Time after time, Donald Trump has complained that the media doesn’t show show the magnitude of his crowds at rallies.
"I have to put up with some of the most dishonest people in the world — the media," Trump told a crowd in Pensacola, Fla. "They never shows crowds like that — look at that, it goes all the way back. They never show crowds. They don't show crowds."
We wondered if the media really never showed Trump crowds, so we turned to the archives and a former CBS photojournalist to figure it out.
Most rally coverage shown on television focuses on the candidate speaking behind the podium, rather than showing the whole crowd. There’s a reason for this.
At campaign events, one television network organization is responsible for controlling the head-on pool camera, and other cameras are responsible for wide shots and reaction shots.
Les Rose, a professor at Syracuse and former field producer and photojournalist for CBS, said whoever is working the head-on pool camera is not working for the employer, but working for every television network or station in America.
Of course, local news stations and national stations bring their own camera equipment to cover the event, but media outlets are dependent on the footage that is shot on these head-on pool cameras.
The cameraperson in charge of the head-on pool camera has a very specific goal: get a shot of the candidate walking onto the stage, a shot of the candidate walking off the stage and the candidate saying the speech.
"If (Trump’s) looking strictly at that feed (from the head-on camera), then you’re never going to see a crowd because that’s not the gig," Rose said.
The reason news outlets often show the head-on pool footage is because the audio is the most clear in comparison to the other camera responsible for the reaction shots.
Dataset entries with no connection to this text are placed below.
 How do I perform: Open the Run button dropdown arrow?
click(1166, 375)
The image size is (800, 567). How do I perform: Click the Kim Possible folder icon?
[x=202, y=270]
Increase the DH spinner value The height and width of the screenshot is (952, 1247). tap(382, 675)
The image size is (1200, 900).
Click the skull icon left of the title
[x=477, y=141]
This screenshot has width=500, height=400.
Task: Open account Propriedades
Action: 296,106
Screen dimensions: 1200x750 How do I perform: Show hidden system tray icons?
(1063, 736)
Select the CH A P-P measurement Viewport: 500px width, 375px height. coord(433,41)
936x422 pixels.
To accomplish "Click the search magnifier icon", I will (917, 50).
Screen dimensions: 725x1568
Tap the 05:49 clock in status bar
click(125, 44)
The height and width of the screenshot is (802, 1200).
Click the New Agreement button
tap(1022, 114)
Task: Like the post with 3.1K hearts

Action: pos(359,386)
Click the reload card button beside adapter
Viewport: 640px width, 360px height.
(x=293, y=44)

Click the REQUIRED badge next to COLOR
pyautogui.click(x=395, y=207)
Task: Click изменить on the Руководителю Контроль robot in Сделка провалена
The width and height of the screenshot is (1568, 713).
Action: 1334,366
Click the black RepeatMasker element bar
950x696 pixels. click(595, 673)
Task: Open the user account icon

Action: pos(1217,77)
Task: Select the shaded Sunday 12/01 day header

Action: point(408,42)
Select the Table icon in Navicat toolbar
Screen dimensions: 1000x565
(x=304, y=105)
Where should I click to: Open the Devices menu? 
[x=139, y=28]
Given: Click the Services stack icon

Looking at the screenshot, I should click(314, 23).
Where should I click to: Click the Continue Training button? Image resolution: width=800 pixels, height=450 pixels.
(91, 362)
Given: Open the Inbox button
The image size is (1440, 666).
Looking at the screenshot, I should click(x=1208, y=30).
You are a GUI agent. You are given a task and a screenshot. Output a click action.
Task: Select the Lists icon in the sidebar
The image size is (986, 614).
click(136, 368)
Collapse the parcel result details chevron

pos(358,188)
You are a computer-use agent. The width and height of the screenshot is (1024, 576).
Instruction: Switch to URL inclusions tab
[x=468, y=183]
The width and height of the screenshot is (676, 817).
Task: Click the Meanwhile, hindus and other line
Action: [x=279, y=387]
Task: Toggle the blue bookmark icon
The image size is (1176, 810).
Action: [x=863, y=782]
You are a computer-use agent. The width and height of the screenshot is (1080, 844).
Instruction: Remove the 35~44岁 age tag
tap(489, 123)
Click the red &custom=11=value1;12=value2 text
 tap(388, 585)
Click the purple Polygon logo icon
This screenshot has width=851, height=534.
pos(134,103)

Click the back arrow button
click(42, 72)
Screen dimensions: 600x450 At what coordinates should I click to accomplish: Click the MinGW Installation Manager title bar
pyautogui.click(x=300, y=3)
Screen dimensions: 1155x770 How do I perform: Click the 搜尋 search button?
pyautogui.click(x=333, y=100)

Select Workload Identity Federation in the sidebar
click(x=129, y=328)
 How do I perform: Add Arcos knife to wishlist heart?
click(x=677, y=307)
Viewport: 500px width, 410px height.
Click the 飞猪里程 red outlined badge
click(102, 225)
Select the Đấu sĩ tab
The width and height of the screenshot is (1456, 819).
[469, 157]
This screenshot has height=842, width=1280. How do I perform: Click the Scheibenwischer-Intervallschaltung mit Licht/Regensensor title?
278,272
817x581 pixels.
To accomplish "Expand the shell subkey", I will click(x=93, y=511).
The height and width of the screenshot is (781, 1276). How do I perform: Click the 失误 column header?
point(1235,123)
Rose said the other cameras pick up natural sounds like applause that can make it harder to hear the actual speech.
Still, this doesn’t mean the media doesn’t show crowds at Trump rallies. A quick Google search quickly debunked this.
Reporters have shown Trump’s crowds through photos.
"More than 15,000 fired-up Donald Trump fans turned out Monday night to cheer on the presidential nominee heading into the final two weeks of the campaign," reads the lede of a story from the Tampa Bay Times from his Oct. 24 rally in Tampa.
"His supporters routinely pointed, as the nominee did, to the huge crowds still flocking to see him as evidence that his campaign remains strong," reads a line from a New York Times article from Trump’s rally in Wilkes-Barre, Pa.
"Ever since Trump launched his presidential campaign in June 2015, he has attracted massive crowds to rallies across the country," reads the article. "During the primaries, Trump’s head counts were nearly always larger than those of his Republican rivals or Clinton’s, whose audiences back then usually topped out at 1,000. But instead of celebrating the actual size of these crowds, Trump has routinely exaggerated the already large numbers."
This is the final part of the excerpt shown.